『ダークホルムの闇の君』
著者 ダイアナ・ウィン・ジョーンズ
訳 浅羽莢子
出版社 創元推理文庫
舞台は魔法が日常的にある世界、そんな世界に魔法のない
世界から事業家チェズニー氏が斡旋して観光団がずいぶん
昔からやってきています。魔法の世界は荒れ果て、住民は
困っています。そこで闇の君に選ばれたのが、魔術師ダー
ク。ここから物語が始まります。
わたしは一度だけディズニーランドに行ったけど、あまり
好きになれませんでした。塩素の匂いがする池に、虫食い
の跡一つない樹木。すべてが人工的なのですね。私には池
には鯉が餌をくれと言い、ぼうふらがわき、虫食いの跡が
あるほどほどの自然が好きです。ディズニーランドが場所
を限定してのものだからいいけど、住んでいるところ全部
が観光地になったら住民はとても迷惑します。

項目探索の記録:
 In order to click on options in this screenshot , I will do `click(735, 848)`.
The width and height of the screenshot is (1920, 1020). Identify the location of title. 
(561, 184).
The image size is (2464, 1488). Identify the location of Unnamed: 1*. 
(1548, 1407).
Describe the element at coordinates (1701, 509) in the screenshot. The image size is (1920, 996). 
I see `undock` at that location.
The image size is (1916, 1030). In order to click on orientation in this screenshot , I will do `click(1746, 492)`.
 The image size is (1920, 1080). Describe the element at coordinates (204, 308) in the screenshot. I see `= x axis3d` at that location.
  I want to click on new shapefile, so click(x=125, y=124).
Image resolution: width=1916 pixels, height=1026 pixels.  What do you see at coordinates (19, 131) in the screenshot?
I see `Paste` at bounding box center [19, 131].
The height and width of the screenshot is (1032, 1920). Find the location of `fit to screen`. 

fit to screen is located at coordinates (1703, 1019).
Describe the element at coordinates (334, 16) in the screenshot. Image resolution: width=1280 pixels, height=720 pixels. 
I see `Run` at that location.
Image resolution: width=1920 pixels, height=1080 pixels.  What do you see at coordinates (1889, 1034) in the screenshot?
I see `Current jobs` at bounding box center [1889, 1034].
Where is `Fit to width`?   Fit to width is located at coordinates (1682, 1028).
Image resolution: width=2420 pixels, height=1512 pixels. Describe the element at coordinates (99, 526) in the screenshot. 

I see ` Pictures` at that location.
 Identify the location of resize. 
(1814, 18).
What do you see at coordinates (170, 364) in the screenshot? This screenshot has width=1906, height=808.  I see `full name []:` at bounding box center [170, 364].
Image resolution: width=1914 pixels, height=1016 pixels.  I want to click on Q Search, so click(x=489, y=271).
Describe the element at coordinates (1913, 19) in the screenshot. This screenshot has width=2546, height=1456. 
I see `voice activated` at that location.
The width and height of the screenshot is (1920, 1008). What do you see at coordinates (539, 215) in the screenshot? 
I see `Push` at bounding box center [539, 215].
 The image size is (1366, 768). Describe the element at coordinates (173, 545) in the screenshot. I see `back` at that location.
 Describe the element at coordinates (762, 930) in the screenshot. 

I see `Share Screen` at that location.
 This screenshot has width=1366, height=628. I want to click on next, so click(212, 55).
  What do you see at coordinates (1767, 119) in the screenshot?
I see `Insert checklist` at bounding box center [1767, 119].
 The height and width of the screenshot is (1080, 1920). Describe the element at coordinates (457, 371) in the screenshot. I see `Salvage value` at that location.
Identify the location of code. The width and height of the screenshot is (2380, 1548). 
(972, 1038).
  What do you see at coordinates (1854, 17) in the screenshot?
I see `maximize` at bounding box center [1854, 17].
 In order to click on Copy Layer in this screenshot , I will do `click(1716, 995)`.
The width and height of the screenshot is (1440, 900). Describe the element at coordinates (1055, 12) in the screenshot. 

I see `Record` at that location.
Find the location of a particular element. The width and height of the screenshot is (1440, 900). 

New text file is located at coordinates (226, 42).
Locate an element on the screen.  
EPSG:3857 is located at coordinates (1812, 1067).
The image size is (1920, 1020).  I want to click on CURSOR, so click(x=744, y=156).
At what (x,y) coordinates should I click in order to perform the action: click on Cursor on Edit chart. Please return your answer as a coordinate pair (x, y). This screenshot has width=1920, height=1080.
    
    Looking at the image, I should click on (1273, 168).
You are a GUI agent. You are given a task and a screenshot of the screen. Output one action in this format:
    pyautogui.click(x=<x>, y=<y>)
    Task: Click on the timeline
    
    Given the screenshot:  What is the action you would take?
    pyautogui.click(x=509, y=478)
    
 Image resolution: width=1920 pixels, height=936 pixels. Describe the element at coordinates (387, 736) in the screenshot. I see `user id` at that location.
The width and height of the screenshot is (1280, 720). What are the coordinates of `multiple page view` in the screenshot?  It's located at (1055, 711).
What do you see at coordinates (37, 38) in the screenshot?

課題内容:
[A] 『ダークホルムの闇の君』を紹介した文章から、「わたしは一度だけディズニーランドに行ったけど、あまり」から「が観光地になったら住民はとても迷惑します。」までを両端も含めて一字一句違えずに書き出してもらえますか。
[B] 『ダークホルムの闇の君』を紹介した文章の続きを、最後の一文のあとから書き進めてもらえますか。

順番どおりの解答:
[A]
わたしは一度だけディズニーランドに行ったけど、あまり
好きになれませんでした。塩素の匂いがする池に、虫食い
の跡一つない樹木。すべてが人工的なのですね。私には池
には鯉が餌をくれと言い、ぼうふらがわき、虫食いの跡が
あるほどほどの自然が好きです。ディズニーランドが場所
を限定してのものだからいいけど、住んでいるところ全部
が観光地になったら住民はとても迷惑します。

[B]
個性溢れるダークと妻と子供たち(グリフィンも含む)が、
そんな状況の中どうするかが見物です。彼らが努力して奮
闘する姿が、わたし達読者にすんなりと感情移入すること
ができます。そしてすべての観光団の親元事業家テェニズ
ー氏に悪感情を抱くところは作者の物語を作るのが上手で
すね。そしてラストはネタバレになるので詳しい説明はで
きませんが、やったやったと快哉をあげ、カタルシスを経
験します。
物語を作る上で、お約束というか、質のよいエンターティ
メント作品です。
P.S 私の作っているサイトドルフィン通信にこの文章
を4月に載せます。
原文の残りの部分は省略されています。